Dai, the larger of the two officers, nodded solemnly.
Manx felt the hairs on the back of his neck stand to attention, as he listened to Priddle’s thick, North Wales accent. Having been away for over a quarter of a century, Manx had forgotten how fully chewed-on the English language could sound in the mouth of a native North Wales speaker. His own accent had been eroded over the years to such a flat, non-descript burr most people would be hard-pressed to pinpoint to any specific region other than, “not from ‘round here.”
Manx took a quick inventory. “Make sure no one else comes past the harbour entrance before forensics arrive.”
“Got it, sir,” Priddle said, his attention distracted by large slip of green, wind-blown tarpaulin scraping across the harbour floor like a ghost.
“Didn’t call me away from my pint to admire the weather, did you?” Manx said, with a stiff edge of impatience.
Priddle stood to attention. “Oh, yeah! Follow me, sir,” he said, walking towards the harbour wall. “And be careful, the seaweed’s bloody lethal.”
At the harbour’s edge, Priddle directed Manx’s gaze towards a small fishing boat, no more than thirty feet long tethered to the mooring pegs. A large wave caught the keel of the boat, and raised her several feet above the waterline to reveal the name: Bendith Magdalen. “Magdalen’s Blessing,” Manx translated to himself, as the boat levelled for a moment on the crest of a wave then crashed violently into the harbour wall.
“Jesus!” Manx said, stepping back from the violent spray of seawater.
“Gets worse, sir.” Priddle directed his torch at the boat’s port side.
Manx squatted, his eyes tracing the path of the beam. There was something attached to the boat: a pig carcass, thick, pink, and fleshy. He wiped the seawater from his eyes. As the tide hauled the boat upwards, the figure rose, like an alien creature, from the surface. Manx stepped back.
He was right; it was a carcass, but it was human, not swine. The body was naked, bound with thick ropes around his wrists and ankles. Manx’s first impression was the man had been crucified. His arms were spread outward, his head leaning towards his left shoulder. As another wave surged forward, the boat rose and slammed into the wall. This time, the body took the brunt of the impact. Manx winced as the bones crunched against the ancient stonework.
“They’ll have a bugger of a time identifying the body,” Priddle said.
The boat reeled back. “Anyone else been down here?”
“Just the two specials.” Priddle gestured at the two Community Service Officers, their heads bowed low against the rain.
“I hope you kept them clear of the crime scene,” Manx said. “Not that there’s any evidence to botch, even for that lot.”
He watched as the boat rolled under the swell. “Not much chance of boarding either, until this storm blows itself out.
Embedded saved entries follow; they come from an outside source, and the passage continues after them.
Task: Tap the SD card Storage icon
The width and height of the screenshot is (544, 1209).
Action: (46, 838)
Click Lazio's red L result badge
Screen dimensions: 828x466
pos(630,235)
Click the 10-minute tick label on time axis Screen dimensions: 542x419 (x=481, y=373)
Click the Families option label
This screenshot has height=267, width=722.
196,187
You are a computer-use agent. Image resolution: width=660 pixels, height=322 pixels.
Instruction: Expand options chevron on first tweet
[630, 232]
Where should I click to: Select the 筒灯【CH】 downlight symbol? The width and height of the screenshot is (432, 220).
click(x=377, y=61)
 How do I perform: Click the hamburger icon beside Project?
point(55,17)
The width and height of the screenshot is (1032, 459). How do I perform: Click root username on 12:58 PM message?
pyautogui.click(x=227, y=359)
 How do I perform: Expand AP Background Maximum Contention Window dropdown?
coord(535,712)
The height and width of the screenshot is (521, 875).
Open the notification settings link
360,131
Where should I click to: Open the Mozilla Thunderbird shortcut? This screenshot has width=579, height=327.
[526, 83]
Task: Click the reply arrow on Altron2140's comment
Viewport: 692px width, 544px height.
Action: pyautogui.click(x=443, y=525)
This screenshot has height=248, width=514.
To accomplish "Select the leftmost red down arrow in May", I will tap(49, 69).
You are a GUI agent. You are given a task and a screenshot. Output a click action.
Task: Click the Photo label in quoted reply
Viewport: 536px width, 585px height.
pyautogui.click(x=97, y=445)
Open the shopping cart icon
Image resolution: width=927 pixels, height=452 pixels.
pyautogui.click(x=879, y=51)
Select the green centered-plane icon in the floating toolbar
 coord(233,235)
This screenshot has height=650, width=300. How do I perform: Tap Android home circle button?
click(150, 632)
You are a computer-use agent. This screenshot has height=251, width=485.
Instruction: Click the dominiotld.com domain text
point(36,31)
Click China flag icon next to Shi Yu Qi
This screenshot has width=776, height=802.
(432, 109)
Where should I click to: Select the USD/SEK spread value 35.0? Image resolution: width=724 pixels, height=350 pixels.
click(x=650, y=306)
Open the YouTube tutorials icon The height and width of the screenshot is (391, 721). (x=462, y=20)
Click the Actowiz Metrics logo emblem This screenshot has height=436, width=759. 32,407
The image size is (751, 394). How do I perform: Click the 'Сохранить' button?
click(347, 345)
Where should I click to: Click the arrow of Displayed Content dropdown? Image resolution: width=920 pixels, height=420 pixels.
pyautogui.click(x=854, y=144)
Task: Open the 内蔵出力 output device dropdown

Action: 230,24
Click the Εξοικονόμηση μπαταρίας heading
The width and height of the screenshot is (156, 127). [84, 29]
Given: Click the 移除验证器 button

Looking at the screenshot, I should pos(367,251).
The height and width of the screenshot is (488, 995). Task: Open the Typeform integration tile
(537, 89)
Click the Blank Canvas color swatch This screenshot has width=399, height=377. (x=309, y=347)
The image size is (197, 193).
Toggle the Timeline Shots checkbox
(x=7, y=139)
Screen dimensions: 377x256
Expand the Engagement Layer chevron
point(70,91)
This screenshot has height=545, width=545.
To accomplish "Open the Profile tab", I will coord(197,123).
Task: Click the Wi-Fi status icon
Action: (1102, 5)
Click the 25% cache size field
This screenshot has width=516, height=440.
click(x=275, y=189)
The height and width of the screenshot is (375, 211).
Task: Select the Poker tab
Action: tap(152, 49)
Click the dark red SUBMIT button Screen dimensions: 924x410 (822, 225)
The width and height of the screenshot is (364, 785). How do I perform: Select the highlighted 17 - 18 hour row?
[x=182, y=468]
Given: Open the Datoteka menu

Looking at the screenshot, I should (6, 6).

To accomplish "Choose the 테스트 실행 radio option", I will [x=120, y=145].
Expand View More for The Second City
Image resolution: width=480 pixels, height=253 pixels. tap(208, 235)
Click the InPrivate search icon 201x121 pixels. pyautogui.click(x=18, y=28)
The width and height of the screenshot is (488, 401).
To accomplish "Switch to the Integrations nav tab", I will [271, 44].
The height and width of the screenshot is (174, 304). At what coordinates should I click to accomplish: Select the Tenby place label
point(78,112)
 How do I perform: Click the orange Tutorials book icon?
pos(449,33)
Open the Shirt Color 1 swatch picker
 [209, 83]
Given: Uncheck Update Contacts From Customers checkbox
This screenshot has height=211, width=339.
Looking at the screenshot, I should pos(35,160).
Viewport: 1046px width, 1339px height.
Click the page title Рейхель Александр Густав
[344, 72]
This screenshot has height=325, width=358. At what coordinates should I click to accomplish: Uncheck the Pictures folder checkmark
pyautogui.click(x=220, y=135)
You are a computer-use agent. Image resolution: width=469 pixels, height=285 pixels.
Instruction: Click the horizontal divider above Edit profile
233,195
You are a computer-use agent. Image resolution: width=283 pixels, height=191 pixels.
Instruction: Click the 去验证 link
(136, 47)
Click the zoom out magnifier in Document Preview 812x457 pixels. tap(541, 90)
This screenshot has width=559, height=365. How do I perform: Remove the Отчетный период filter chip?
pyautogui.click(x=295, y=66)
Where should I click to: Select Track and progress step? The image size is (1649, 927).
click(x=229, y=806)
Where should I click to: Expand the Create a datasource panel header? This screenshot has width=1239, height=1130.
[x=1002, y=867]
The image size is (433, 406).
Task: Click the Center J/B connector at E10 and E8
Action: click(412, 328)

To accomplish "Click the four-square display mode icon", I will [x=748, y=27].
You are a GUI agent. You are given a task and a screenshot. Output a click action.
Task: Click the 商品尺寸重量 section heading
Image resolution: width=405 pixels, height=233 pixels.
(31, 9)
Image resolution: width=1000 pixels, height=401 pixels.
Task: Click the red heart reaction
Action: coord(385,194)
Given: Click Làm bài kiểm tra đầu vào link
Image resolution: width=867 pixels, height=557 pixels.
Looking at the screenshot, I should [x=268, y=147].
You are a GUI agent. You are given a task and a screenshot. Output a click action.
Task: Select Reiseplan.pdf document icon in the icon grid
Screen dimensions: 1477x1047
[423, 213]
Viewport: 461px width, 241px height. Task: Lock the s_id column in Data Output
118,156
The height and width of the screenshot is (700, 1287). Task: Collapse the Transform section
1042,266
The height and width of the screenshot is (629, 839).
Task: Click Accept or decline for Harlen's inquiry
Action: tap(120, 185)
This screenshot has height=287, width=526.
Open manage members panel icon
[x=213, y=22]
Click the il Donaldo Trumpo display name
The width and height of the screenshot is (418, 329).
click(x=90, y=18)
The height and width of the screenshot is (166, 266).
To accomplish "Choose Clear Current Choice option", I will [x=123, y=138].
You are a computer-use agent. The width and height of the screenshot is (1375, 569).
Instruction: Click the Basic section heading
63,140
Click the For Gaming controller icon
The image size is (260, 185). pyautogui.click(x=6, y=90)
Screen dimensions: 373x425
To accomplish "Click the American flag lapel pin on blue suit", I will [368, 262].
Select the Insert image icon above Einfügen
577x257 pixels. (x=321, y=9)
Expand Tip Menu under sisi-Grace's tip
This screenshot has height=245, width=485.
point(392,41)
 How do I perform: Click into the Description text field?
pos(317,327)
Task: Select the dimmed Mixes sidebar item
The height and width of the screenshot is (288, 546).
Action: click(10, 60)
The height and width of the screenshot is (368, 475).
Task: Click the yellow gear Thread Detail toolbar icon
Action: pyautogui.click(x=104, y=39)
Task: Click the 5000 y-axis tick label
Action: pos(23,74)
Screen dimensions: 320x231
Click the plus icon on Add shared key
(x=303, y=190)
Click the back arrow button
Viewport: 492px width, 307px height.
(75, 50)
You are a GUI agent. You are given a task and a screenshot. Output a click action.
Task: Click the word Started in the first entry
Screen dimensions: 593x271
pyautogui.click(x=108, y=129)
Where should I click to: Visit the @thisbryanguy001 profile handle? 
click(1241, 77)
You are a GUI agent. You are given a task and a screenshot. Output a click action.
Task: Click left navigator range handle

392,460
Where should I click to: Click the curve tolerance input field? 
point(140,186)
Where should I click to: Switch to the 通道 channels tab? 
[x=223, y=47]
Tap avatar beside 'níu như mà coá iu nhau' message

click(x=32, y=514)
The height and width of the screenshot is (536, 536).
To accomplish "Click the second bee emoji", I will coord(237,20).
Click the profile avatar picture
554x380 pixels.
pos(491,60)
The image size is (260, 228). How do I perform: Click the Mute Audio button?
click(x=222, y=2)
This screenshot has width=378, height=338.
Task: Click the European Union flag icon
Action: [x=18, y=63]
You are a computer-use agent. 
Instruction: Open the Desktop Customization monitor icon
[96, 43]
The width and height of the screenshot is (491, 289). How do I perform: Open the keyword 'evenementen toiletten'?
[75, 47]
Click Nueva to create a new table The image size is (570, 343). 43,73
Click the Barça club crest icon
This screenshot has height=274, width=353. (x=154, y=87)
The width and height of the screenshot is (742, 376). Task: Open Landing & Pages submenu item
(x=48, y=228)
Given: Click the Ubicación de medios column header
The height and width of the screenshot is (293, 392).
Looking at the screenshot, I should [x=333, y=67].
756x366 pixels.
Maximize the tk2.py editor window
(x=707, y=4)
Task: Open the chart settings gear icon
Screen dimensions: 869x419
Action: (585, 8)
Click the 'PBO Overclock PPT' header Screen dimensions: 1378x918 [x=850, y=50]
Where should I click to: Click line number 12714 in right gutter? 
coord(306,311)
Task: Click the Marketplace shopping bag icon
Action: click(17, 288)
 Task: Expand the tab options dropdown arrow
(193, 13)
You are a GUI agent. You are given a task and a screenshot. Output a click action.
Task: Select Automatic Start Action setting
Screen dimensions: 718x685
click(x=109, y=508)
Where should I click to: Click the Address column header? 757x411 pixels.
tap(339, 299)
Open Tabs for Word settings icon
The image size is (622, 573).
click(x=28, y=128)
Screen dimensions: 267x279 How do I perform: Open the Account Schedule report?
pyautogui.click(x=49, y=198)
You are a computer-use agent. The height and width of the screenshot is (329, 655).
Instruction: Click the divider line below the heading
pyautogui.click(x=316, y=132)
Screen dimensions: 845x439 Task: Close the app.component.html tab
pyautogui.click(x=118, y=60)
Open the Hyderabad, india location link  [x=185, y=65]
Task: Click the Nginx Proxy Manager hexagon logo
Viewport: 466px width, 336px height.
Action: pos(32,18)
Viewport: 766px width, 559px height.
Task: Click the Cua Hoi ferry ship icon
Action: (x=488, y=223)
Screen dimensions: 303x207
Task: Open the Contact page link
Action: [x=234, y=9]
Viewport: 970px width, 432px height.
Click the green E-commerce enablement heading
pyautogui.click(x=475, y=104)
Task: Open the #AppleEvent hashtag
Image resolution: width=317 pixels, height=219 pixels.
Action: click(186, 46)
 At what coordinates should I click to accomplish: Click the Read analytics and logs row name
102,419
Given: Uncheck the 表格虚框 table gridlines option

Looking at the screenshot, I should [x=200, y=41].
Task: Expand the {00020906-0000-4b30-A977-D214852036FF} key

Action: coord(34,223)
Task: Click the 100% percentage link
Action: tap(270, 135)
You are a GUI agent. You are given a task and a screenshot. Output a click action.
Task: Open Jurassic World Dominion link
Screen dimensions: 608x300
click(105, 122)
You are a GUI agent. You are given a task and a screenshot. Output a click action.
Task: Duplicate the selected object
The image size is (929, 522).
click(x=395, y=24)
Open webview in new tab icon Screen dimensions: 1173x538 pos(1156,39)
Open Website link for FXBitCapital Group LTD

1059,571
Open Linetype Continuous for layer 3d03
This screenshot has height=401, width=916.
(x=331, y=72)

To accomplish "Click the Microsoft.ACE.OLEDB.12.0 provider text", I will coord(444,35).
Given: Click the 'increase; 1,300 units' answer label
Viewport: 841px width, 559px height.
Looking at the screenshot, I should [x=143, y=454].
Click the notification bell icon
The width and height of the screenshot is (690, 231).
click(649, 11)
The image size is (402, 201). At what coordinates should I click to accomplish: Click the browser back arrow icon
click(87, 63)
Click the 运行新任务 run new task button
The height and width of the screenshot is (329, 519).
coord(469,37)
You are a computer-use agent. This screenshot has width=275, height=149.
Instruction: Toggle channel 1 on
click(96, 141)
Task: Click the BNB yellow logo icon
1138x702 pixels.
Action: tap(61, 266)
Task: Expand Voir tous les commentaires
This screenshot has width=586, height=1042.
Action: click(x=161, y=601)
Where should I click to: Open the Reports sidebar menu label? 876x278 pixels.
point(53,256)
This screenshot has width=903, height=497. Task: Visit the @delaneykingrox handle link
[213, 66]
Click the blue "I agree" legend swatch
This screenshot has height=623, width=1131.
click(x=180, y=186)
ETA on forensics?”
“Half hour, or so,” Priddle said.
“And the photographer?”
“On his way. Weren’t too happy been called in on a Saturday night.”
“Yeah, welcome to the club.”
“Aye, sorry sir. I know it’s your night off, an’ all, but it looked serious-
like, so I had to contact a senior.”
“You did the right thing,” Manx said. “Who called it in?”
“Dick Roberts.” Priddle indicated to the man in a yellow sou’wester, sitting on the wooden bench outside the lavatories. “It’s his boat.”
Manx looked at the fisherman, who was attempting to light a cigarette.
“Told me he came down to check on the boat, because of the storm. Called us as soon as,” Priddle added.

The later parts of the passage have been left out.